What scares you? “Not you, that's for sure.” Fearing the ghosts inside his head was not a pitfall he intended to fall into. The bloody sentinel gave him a stunned look before smiling quietly. “I'm not surprised. You're the one who created these wounds after all.” And once again he was gone.

He didn't appear again, not for the next few days. There was a silent relief that came with returning to an empty street, an empty home. He could enjoy a quiet evening, drinking a little more than would be wise at his age, then sleep. But when he walked into the bedroom he was sitting there. Bearing no trace of the wounds that should have killed him stone cold, he stared up at him, his eyes lightless. He braced himself for the inevitable question but instead the boy shifted casually and complainingly started, “I don't understand why you do it. Do you hate your life or something? Some would call that ingratitude.” He stood in stony silence, watching his ghost with wariness. “or sadism? Yeah sadism seems likelier doesn't it? You know what they say about the quietest ones, right?”

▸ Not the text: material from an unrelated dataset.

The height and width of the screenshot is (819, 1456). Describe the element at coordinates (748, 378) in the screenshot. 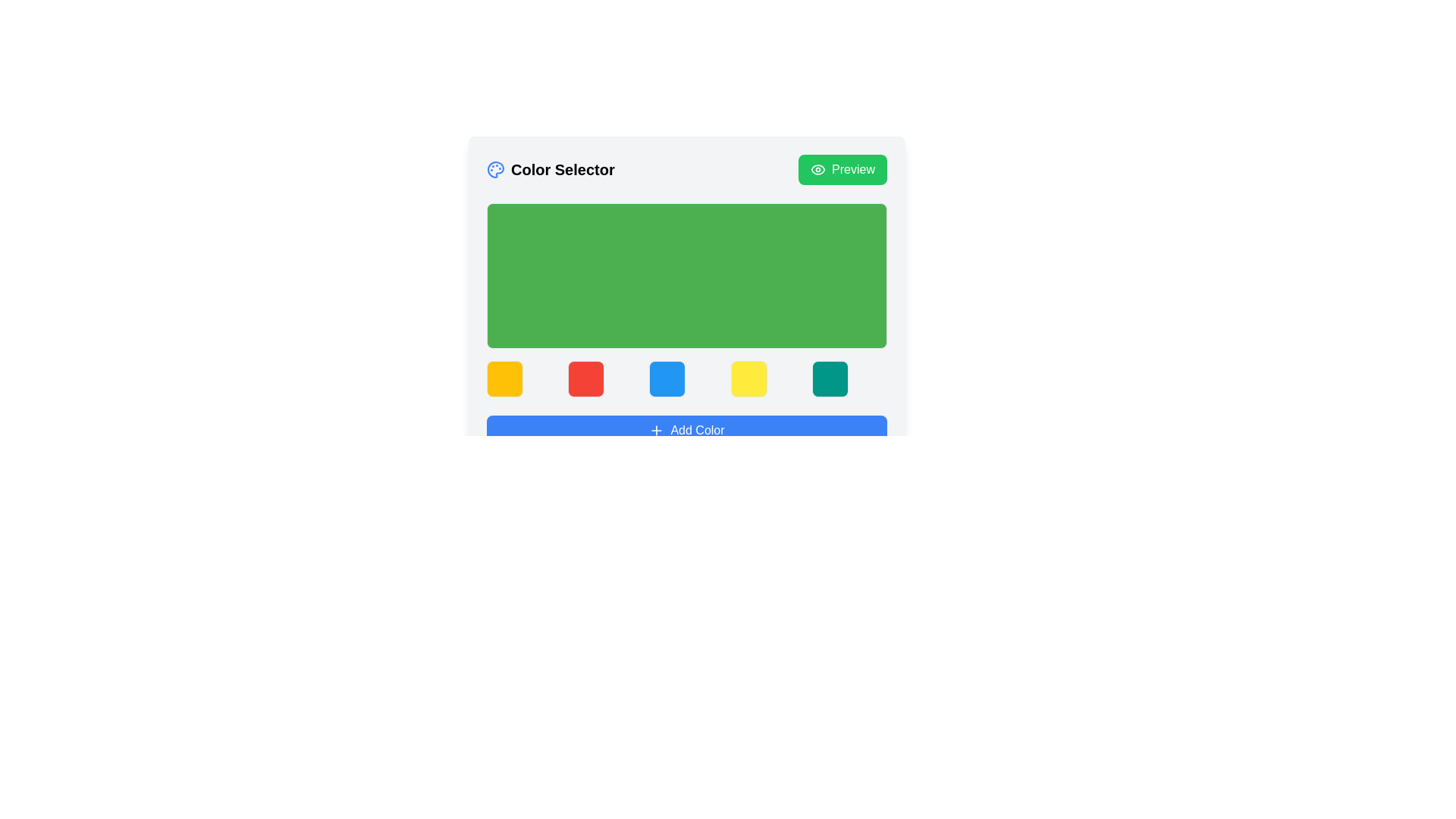

I see `the fourth button in a horizontal grid of five buttons, which serves as a color selector for bright yellow, positioned centrally under a green rectangle and above an 'Add Color' button` at that location.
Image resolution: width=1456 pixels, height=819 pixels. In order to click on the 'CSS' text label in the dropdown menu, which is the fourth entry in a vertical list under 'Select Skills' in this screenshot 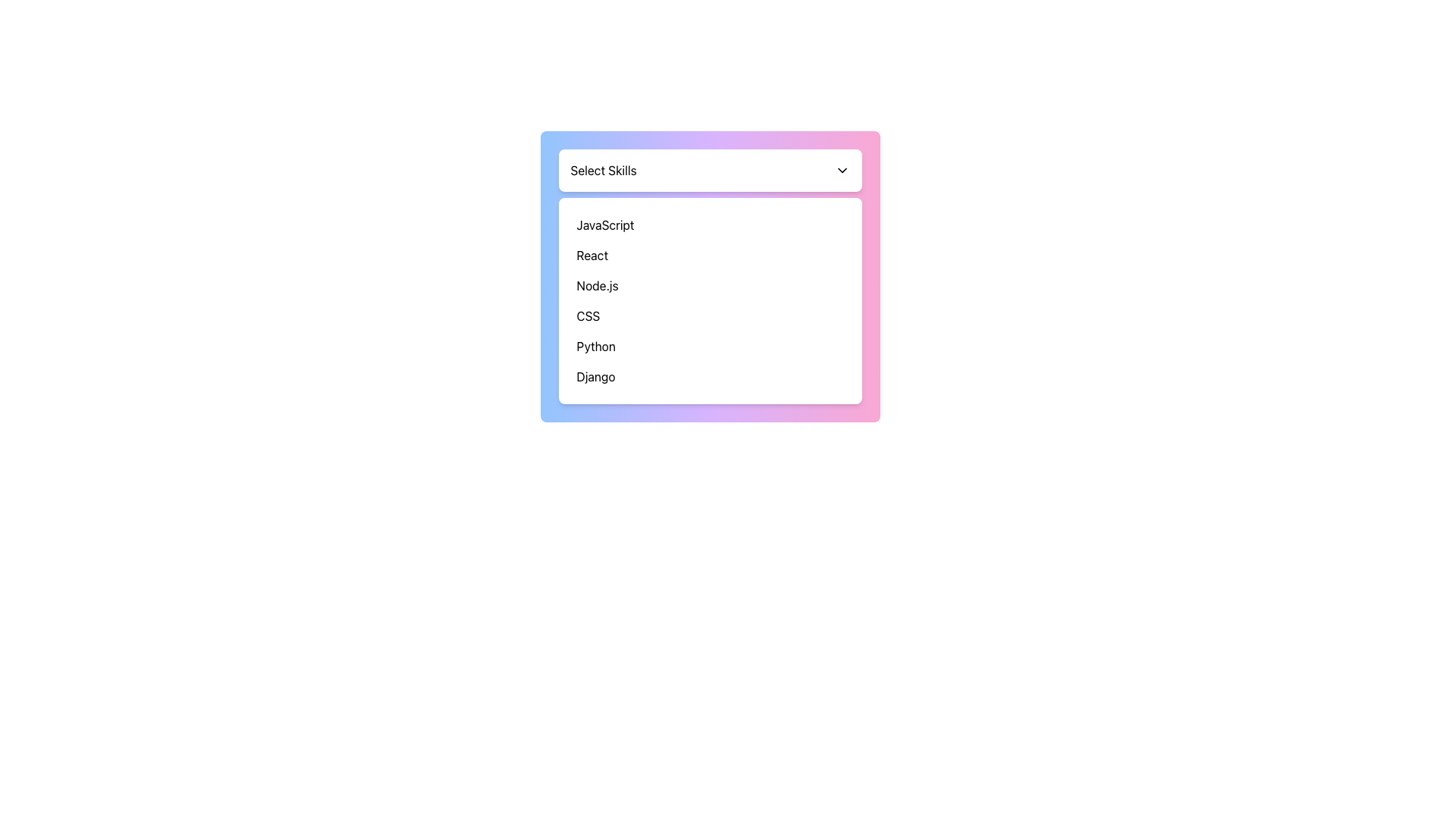, I will do `click(587, 315)`.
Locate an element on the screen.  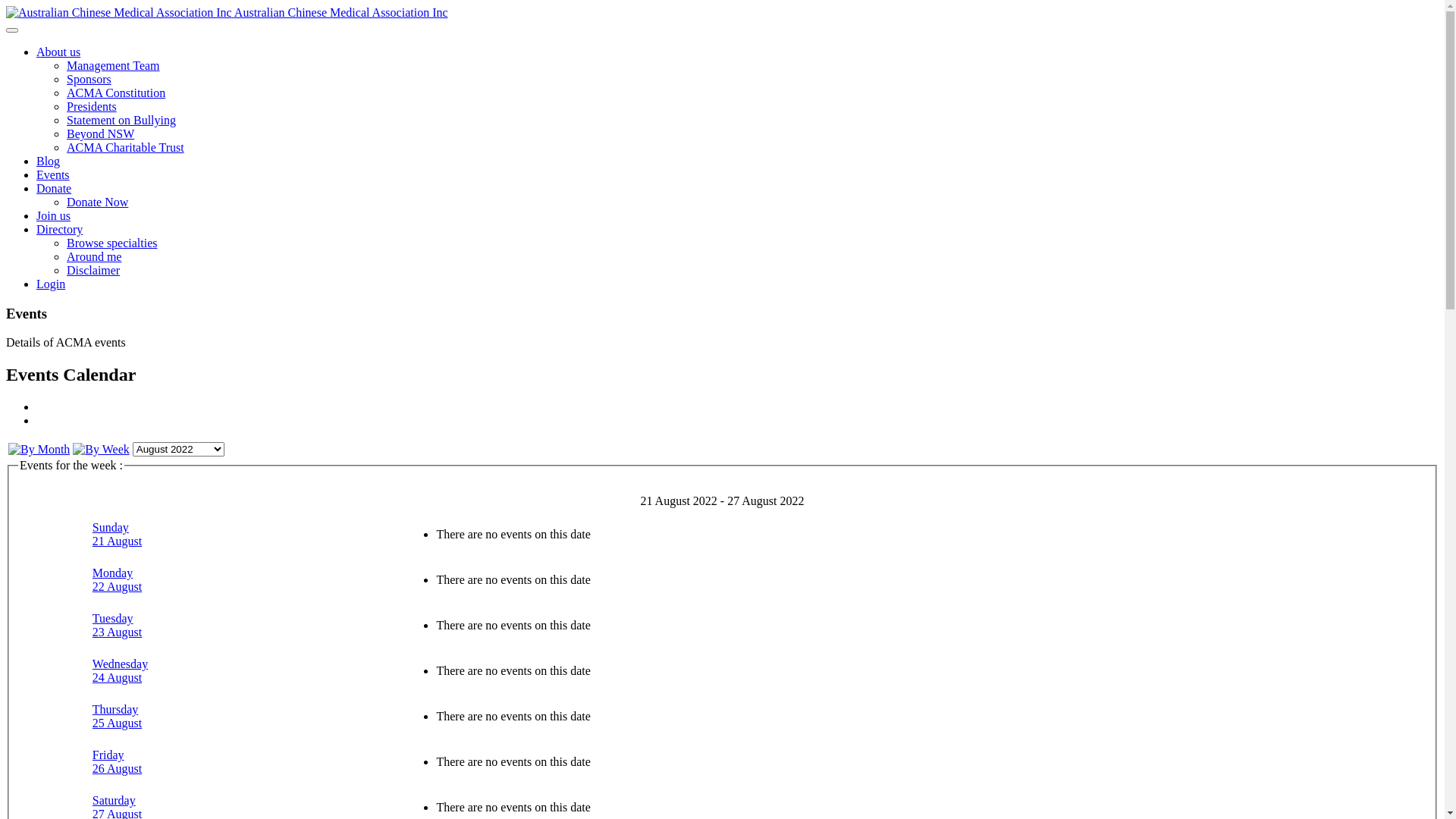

“...so why did you think you'd get away with it? Is it because of the neighbourhood? No one would suspect such a nice man would they?” The boy smiled knowingly. “I know what scares you. Their attention. The more they look at you the harder it is for you right? If they don't question it they won't look twice at you will they?” He stood up, revealing a patch of blood, ghostly and indistinguishable from a bad memory.

“i wonder where in your life that fear originated from?”

And as always, the boy vanished. He decided to sleep on the sofa that night.

He returned home early afternoon to find the neighbours on the street, staring towards his garden in worry. Cutting through the serenity of their green grass-paradise was an almighty monument to his crimes. A pile of junk stacked sky high, leaking static and blood. Her tattered shirt waved from it like a flag. A monochromatic compass bleaching the sky and land around it and pointing its accusations directly at him.


The whispers began to cling to him, their gazes began to linger longer. He could hear it on those Friday nights, as the rumours around him would slowly supersede every other conversation topic. He could hear it and he hated it. A pretty young thing had to be let go under feigned indifference and that was an opportunity that he was loathe to pass up.


It would be fine, right? After all, the spells were said to eliminate all trace evidence. They were so thorough that precious few forensic methods would turn up anything. They would find nothing and they would leave. They wandered through the house, looking closely at any and every suspect stain then dejectedly dismissing it as the coffee or ink stain it was. They had gone through every room in turn until only one remained. They were almost done, finally done, and then they'd leave him well enough alone. But as he opened the door leading into the bedroom he gasped and his future shattered before his eyes. For the room was drowned in layers and layers of bloodstains, each one neatly labelled and named.